TASK INSTRUCTIONS
(1) Using the machine learning projects page, rewrite the passage starting with "I raised $350,000+" and going on through "using our data.", with "cesarean sections" swapped for "knee replacements".
(2) According to the machine learning projects page, why did the author write and rewrite the ClinicalBERT paper so that a broad audience could follow it? Answer in one to three sentences.
(3) Answer these questions from the machine learning projects page:
(a) How many citations has the ClinicalBERT paper received?
(b) How much money was raised in the New York City Five Boro Bike Tour?
(c) Who commissioned the work comparing pre-trained embeddings with the author's PhD thesis work for recommending news articles?

(EXCERPTED PASSAGE begins)

Machine Learning

Projects I have led or consulted on.

ClinicalBERT

I helped build one of the first language models applied at large scale to electronic health records data. I did my best to write and rewrite the paper to be accessible to a broad audience, hoping to inspire more people to build on our work. It worked! The paper has been cited over 900 times, and the model parameters have been downloaded millions of times on HuggingFace. I have helped hospitals and companies leverage my work to improve operations, efficiency, and modeling of clinical and financial data using this language model.

Paper: https://arxiv.org/abs/1904.05342 (900+ citations)

One Fact Foundation

I raised $350,000+ to build a non-profit foundation. We received an initial grant for 2022--2023 from Columbia University and Stanford Univeristy, and raised $100,000+ in the New York City Five Boro Bike Tour. Using these funds, I led a team that collected the prices from 4,000+ hospitals nationwide and built Payless Health. Further, for our first contract, I trained a resource allocator team that manages $1B AUM in the New York area, who used our open source tools such as ClinicalBERT and hospital prices to select their next insurance policy, saving upwards of $25M in premiums per year. We also ran the above on-the-ground advertising campaign in New York City to advertise price disparity in cesarean sections found using our data.

Websites: payless.health (hospital prices) & onefact.org (foundation)

Large language model and AI research

I have contributed to papers that:

detect pediatric fractures as well as commercial solutions
accurately predict molecular substructures from mass spectrometry data
rigorously evaluate pre-trained embeddings for efficacy on downstreamed tasks
compare pre-trained embeddings versus my PhD thesis work for efficient recommendation of news articles (This work was commissioned by The Browser for use in their recommendation engine)

(EXCERPTED PASSAGE ends)
(SUPPLIED INFORMATION begins)

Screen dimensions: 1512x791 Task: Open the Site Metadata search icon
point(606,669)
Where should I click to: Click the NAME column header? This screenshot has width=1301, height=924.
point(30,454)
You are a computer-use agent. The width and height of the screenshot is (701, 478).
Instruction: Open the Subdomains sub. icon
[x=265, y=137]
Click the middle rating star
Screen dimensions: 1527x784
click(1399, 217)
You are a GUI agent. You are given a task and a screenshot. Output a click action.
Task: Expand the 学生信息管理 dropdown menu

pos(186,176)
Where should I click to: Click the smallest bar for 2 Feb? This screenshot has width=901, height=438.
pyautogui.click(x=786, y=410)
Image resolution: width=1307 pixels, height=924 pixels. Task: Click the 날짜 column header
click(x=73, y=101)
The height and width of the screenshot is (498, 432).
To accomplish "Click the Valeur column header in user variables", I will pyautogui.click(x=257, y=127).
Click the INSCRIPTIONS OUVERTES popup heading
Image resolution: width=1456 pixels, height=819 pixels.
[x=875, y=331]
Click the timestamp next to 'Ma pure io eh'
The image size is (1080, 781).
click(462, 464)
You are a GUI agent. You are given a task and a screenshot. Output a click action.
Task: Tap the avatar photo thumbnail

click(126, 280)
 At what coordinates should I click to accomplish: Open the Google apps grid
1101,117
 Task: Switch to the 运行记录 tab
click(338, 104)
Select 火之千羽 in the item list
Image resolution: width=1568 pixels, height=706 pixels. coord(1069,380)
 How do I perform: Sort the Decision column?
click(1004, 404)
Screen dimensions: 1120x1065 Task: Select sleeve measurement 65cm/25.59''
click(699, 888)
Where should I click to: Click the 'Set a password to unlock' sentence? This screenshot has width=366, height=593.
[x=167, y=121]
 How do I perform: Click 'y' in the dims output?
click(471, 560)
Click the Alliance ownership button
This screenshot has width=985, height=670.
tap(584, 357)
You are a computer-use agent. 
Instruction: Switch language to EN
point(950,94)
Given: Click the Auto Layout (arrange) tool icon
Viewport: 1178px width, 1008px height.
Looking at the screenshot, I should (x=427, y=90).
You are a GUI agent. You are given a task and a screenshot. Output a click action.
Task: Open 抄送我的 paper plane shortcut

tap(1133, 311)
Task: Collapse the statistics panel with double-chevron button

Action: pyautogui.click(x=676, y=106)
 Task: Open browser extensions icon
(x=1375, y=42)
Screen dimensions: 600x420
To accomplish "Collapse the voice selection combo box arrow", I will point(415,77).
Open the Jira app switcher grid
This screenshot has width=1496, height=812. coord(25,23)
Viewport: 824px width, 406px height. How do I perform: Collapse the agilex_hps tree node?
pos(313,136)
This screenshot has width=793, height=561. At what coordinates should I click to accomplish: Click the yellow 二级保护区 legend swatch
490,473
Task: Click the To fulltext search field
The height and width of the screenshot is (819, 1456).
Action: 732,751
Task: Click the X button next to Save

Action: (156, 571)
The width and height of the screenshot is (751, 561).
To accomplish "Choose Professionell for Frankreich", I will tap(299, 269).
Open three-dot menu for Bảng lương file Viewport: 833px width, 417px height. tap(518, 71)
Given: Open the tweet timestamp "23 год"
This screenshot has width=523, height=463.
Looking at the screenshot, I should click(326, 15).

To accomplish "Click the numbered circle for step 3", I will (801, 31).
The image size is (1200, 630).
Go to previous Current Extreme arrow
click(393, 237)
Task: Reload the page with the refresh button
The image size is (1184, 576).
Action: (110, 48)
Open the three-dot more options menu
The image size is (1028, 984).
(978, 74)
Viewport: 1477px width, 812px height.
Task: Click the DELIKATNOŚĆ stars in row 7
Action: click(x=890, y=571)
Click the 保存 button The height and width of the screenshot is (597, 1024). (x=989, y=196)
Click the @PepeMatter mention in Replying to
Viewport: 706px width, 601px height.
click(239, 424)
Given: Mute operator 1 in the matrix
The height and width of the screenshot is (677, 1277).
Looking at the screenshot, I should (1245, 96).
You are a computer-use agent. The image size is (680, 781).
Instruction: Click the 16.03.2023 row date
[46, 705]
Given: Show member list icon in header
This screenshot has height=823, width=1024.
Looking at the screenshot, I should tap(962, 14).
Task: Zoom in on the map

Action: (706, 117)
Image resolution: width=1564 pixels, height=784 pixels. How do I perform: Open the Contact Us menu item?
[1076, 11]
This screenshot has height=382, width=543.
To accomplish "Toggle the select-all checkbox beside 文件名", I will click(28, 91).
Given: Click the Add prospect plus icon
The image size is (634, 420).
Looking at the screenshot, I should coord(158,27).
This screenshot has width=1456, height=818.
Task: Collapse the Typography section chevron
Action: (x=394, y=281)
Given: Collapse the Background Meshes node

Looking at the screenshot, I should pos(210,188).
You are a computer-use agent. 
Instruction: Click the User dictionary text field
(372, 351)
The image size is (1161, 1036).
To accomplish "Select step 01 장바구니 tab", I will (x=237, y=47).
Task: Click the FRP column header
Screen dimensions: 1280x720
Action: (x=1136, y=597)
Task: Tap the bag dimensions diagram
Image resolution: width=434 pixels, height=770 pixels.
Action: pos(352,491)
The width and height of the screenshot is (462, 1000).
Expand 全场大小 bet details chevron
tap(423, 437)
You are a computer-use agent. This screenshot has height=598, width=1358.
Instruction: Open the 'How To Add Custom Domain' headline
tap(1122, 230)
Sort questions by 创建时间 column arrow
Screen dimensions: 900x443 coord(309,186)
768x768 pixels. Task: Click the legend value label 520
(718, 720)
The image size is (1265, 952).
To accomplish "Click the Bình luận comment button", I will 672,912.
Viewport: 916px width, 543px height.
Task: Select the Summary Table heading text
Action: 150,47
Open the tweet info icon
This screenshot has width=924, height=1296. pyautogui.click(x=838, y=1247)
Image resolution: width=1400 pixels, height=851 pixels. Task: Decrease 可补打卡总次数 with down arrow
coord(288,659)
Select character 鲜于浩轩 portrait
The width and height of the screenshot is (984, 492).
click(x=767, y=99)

(SUPPLIED INFORMATION ends)

SOLUTIONS TO THE EXERCISE
(1)
I raised $350,000+ to build a non-profit foundation. We received an initial grant for 2022--2023 from Columbia University and Stanford Univeristy, and raised $100,000+ in the New York City Five Boro Bike Tour. Using these funds, I led a team that collected the prices from 4,000+ hospitals nationwide and built Payless Health. Further, for our first contract, I trained a resource allocator team that manages $1B AUM in the New York area, who used our open source tools such as ClinicalBERT and hospital prices to select their next insurance policy, saving upwards of $25M in premiums per year. We also ran the above on-the-ground advertising campaign in New York City to advertise price disparity in knee replacements found using our data.

(2) The author wanted to inspire more people to build on the team's work.

(3)
(a) Over 900.
(b) $100,000+.
(c) The Browser.